Given request
Rescale the rows from the line containing "This screenshot has width=1456, height=819." up to and including the last line of the rows. Copy the requests unchanged, multiply every coordinate in the answers by 2 and round to whole numbers (halves up), and leave the pictures out.

════════

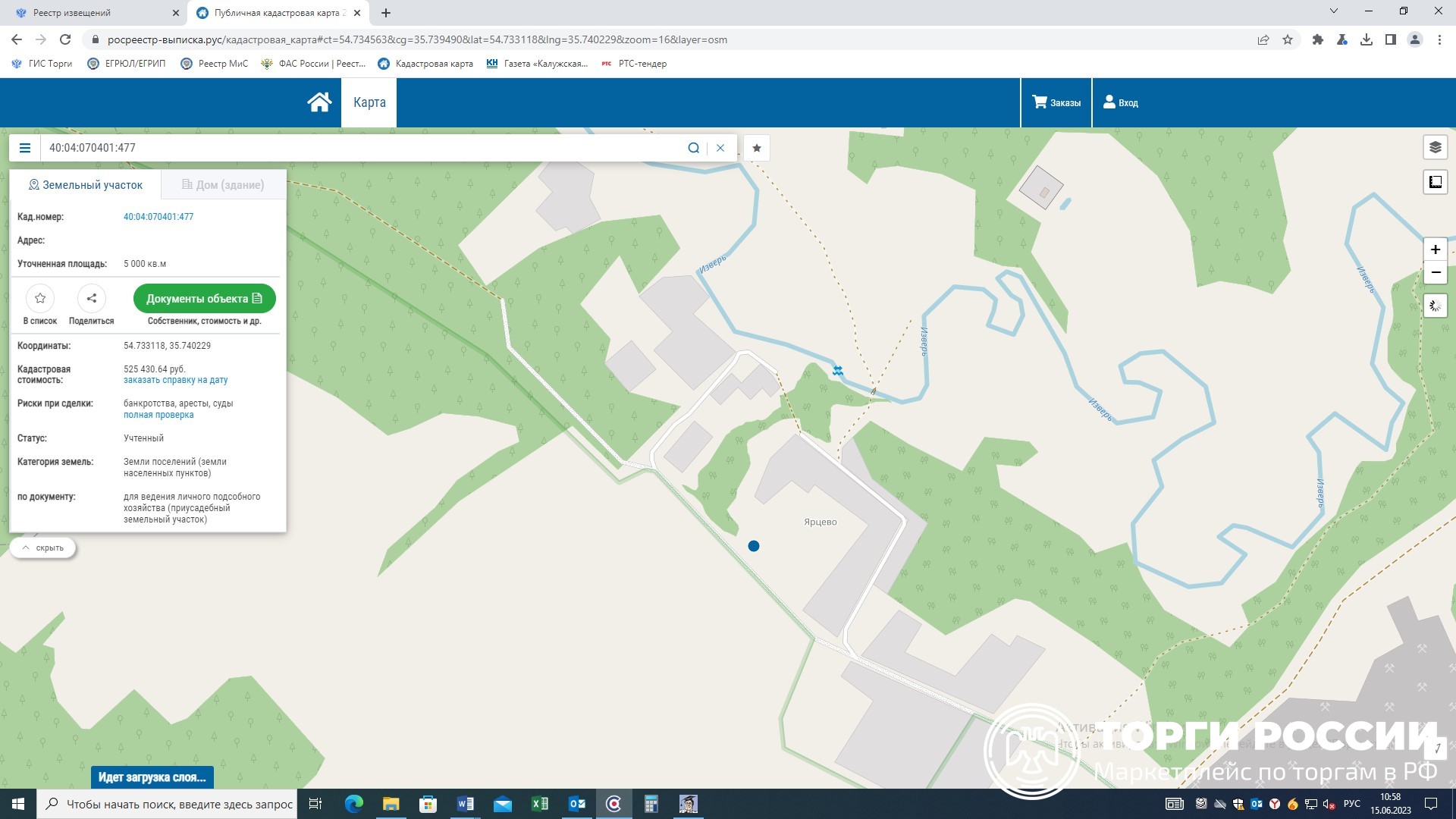Click zoom-in plus button on map
Image resolution: width=1456 pixels, height=819 pixels.
coord(1436,249)
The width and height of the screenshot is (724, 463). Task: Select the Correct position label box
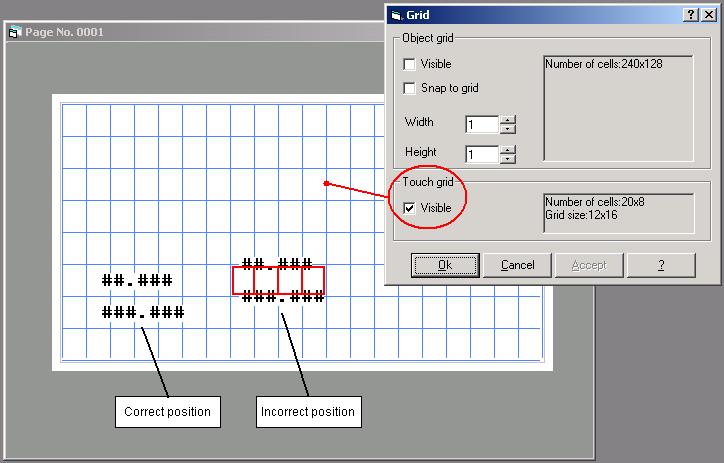pyautogui.click(x=167, y=411)
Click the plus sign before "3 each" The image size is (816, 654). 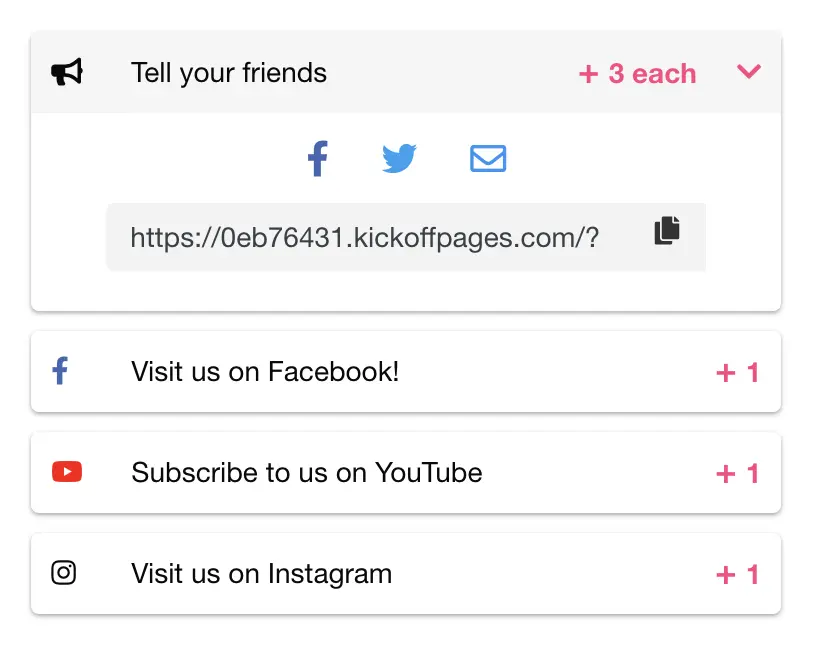[x=588, y=74]
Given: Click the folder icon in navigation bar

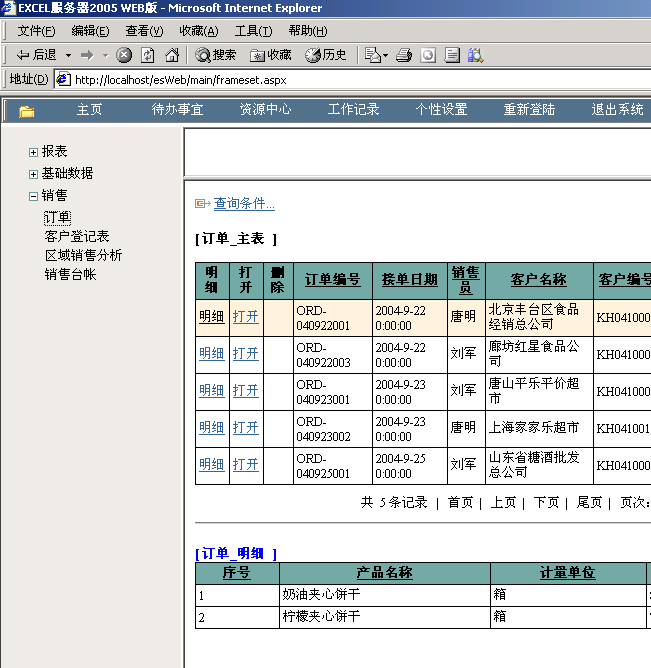Looking at the screenshot, I should 26,110.
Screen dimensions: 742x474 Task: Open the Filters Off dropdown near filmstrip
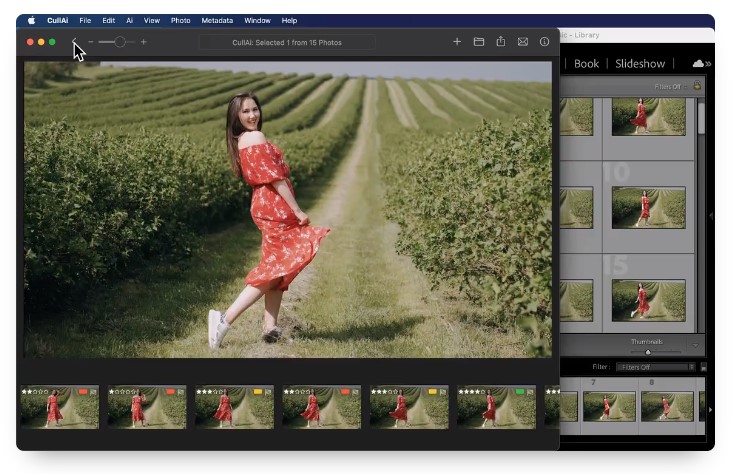click(x=656, y=367)
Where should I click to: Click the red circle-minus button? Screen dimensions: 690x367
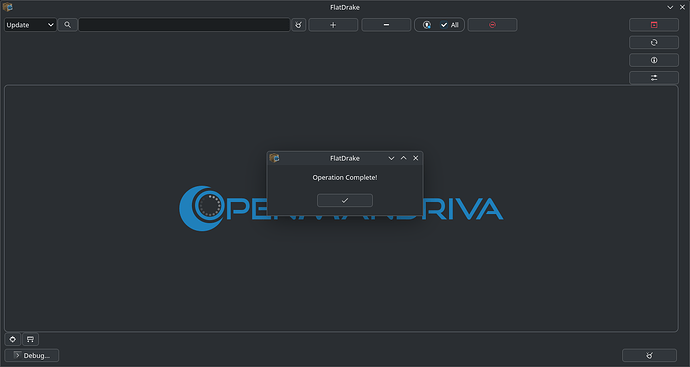pos(492,25)
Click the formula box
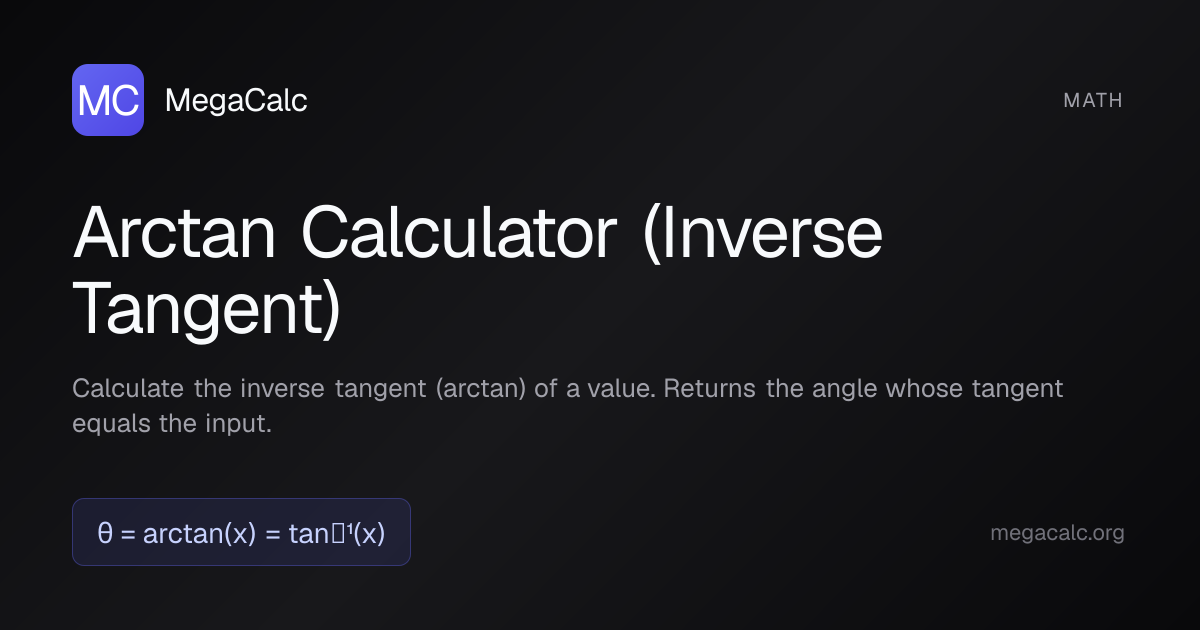Screen dimensions: 1200x630 (241, 532)
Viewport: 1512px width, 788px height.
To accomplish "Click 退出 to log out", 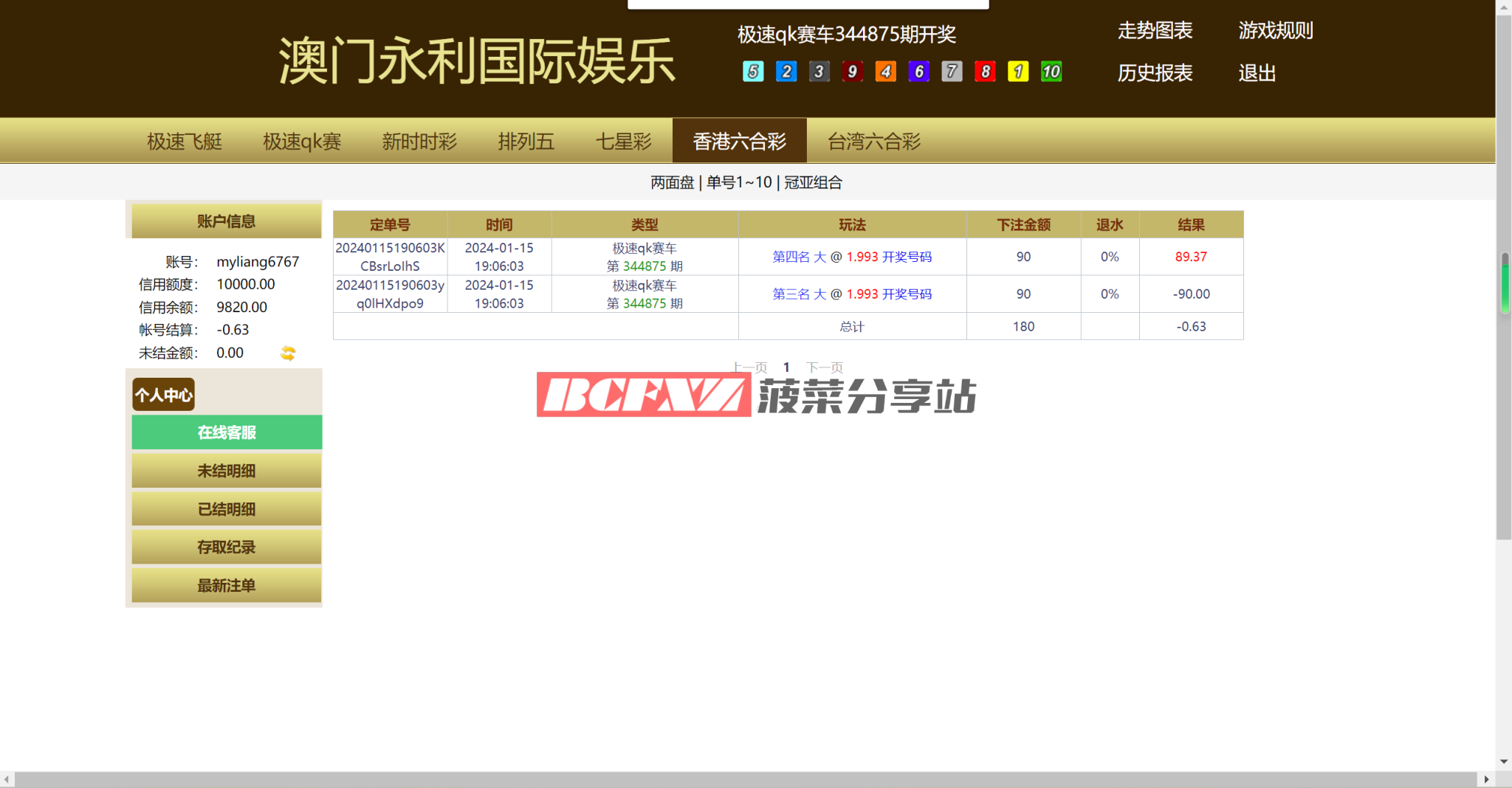I will click(1257, 73).
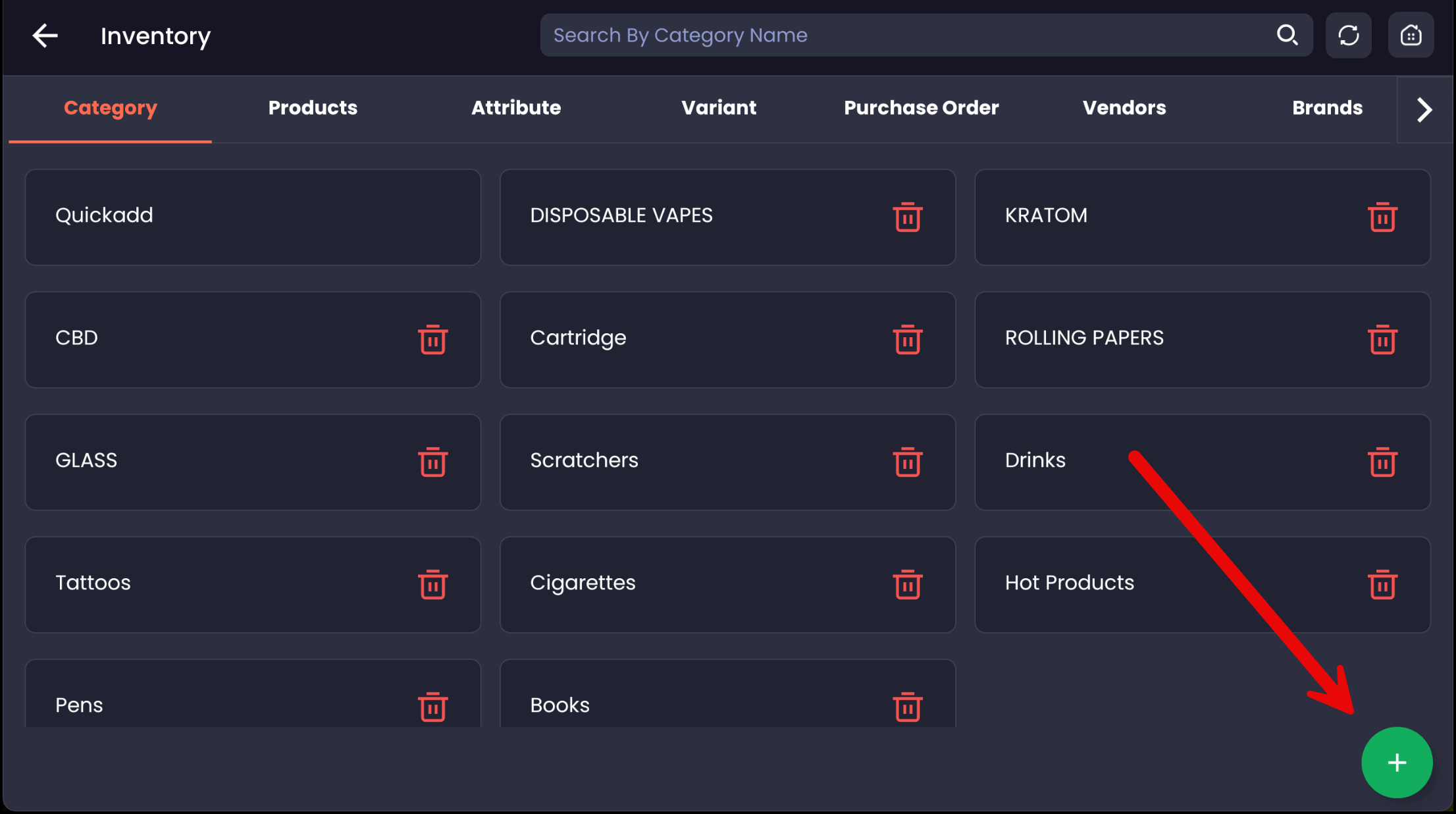This screenshot has height=814, width=1456.
Task: Open the ROLLING PAPERS category card
Action: pos(1172,339)
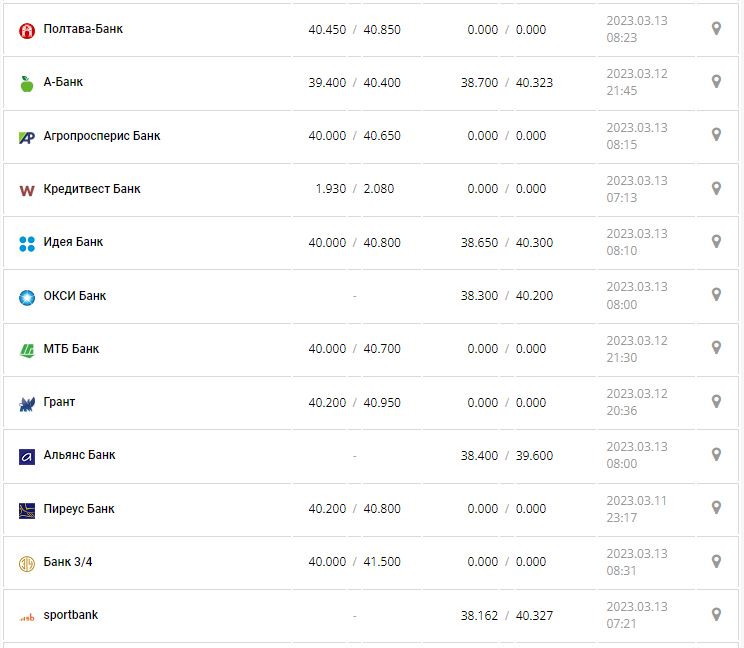The width and height of the screenshot is (744, 648).
Task: Open the sportbank name link
Action: click(x=71, y=615)
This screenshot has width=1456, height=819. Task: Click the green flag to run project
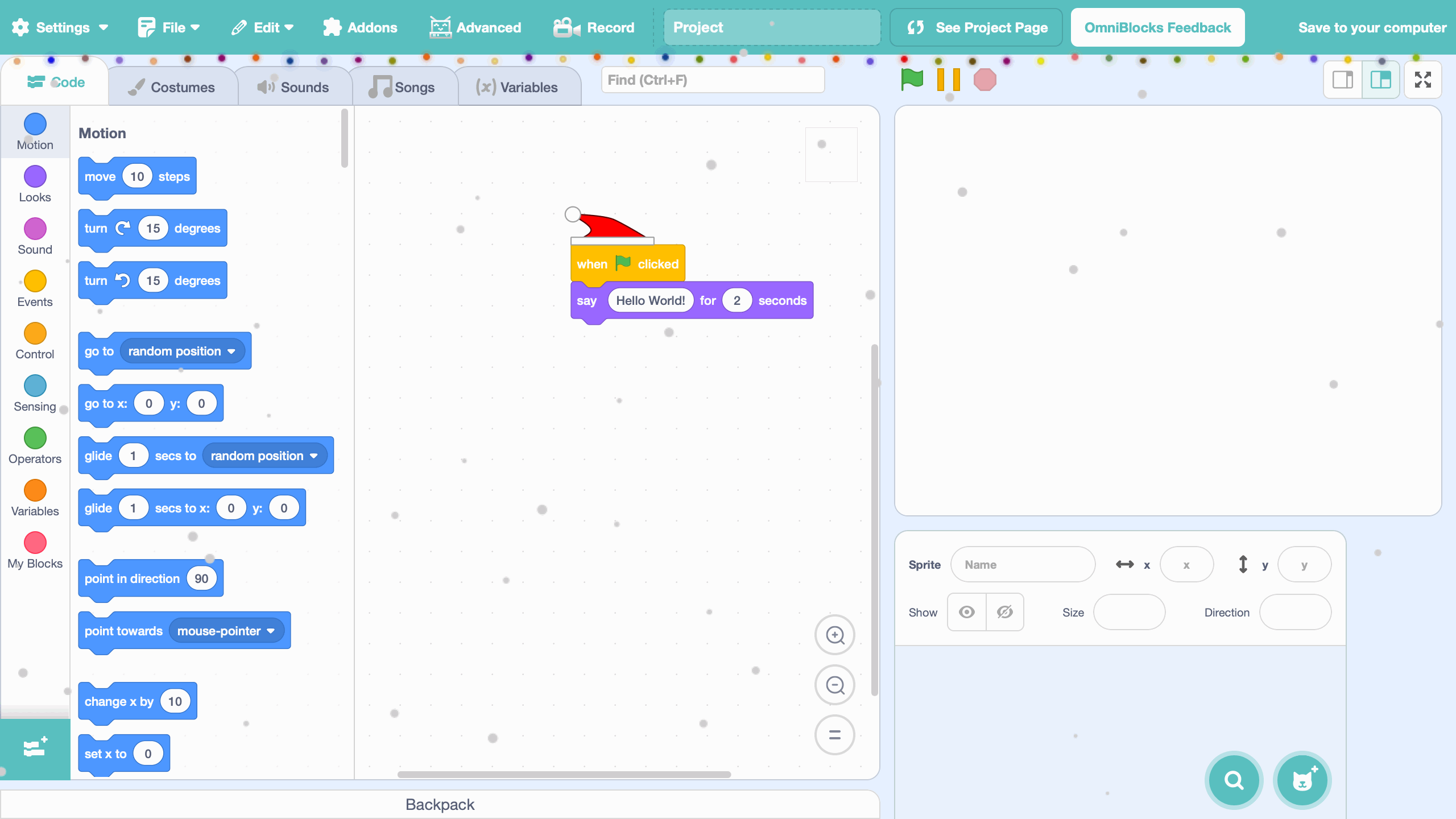point(912,80)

════════

Written answer
This screenshot has width=1456, height=819. Task: Click the green flag to run project
point(1824,160)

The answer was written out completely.